Last updated on November 21, 2020 by Dan Nanni
A process is called a zombie process if the process has been completed, but its PID and process entry remains in the Linux process table. A process is removed from the process table when the process is completed, and its parent process reads the completed process' exit status by using the wait() system call. If a parent process fails to call wait() for whatever reason, its child process will be left in the process table, becoming a zombie.
$ ps axo stat,ppid,pid,comm | grep -w defunct
Z 250 10242 fake-prog <defunct>
The above command searches for processes with zombie (defunct) state, and displays them in (state, PPID, PID, command-name) format. The sample output shows that there is one zombie process associated with "fake-prog", and it was spawned by a parent process with PID 250.

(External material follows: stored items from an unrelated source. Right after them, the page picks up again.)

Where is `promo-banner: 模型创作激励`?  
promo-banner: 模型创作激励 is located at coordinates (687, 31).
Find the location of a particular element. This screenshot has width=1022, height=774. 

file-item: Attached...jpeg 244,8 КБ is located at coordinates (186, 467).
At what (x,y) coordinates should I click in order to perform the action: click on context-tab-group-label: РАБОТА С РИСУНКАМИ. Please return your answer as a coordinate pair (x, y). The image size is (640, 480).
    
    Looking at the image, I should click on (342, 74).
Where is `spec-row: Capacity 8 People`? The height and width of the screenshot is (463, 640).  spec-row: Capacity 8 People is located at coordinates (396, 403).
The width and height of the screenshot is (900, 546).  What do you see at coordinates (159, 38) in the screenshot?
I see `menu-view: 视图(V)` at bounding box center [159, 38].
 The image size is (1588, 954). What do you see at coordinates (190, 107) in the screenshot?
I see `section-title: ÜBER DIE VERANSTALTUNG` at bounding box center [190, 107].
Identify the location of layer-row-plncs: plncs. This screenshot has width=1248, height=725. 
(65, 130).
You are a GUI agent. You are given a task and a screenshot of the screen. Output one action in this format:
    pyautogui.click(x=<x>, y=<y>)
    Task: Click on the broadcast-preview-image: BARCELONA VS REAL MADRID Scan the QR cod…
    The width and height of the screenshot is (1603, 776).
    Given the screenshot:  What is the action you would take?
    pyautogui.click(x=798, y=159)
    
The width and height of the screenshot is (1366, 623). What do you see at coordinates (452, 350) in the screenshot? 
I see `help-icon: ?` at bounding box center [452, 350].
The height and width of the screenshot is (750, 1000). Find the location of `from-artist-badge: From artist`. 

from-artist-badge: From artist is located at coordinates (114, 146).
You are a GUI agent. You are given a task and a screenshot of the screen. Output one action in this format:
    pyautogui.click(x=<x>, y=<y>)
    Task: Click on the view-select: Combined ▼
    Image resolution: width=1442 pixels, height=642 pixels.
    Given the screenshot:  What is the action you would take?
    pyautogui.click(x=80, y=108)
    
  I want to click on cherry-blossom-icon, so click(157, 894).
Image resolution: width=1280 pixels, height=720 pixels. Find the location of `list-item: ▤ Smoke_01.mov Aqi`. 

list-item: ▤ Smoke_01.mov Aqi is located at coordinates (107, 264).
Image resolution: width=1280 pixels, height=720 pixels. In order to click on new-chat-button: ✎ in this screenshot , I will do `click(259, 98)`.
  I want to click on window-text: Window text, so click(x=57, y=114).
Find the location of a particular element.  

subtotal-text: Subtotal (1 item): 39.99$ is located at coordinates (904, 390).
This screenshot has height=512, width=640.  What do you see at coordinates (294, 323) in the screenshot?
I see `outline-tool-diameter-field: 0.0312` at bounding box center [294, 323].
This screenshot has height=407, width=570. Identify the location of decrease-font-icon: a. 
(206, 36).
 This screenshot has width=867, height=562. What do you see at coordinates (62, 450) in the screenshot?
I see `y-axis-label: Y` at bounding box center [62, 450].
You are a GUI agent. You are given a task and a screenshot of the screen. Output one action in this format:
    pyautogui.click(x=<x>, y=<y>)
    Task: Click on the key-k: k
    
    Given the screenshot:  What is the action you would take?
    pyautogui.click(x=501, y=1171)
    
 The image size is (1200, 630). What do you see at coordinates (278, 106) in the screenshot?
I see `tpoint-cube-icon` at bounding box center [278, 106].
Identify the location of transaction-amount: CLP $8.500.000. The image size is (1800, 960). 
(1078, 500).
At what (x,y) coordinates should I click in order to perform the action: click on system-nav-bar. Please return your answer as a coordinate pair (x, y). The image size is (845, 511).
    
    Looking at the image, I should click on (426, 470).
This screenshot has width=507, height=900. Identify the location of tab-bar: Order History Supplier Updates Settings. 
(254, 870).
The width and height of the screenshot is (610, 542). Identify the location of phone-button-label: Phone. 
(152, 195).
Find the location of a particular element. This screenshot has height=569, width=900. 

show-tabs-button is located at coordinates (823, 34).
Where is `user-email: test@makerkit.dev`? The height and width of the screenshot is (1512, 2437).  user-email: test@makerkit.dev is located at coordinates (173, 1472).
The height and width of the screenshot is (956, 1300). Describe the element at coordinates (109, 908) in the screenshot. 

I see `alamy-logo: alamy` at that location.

Killing zombie processes is not obvious since zombie processes are already dead. You can try two options to kill a zombie process on Linux as follows.
First, you can try sending SIGCHLD signal to the zombie's parent process using the kill command. Note that the above command gives you PPID (PID of parent process) of each zombie. In our example, PPID of the zombie is 250.
$ sudo kill -s SIGCHLD 250
If a zombie process still does not go away, you can kill the parent process (e.g., 250) of the zombie.
$ sudo kill -9 250
Once its parent process gets killed, the zombie will be adopted by the init process, which is a parent of all processes in Linux. The init process periodically calls wait() to reap any zombie process.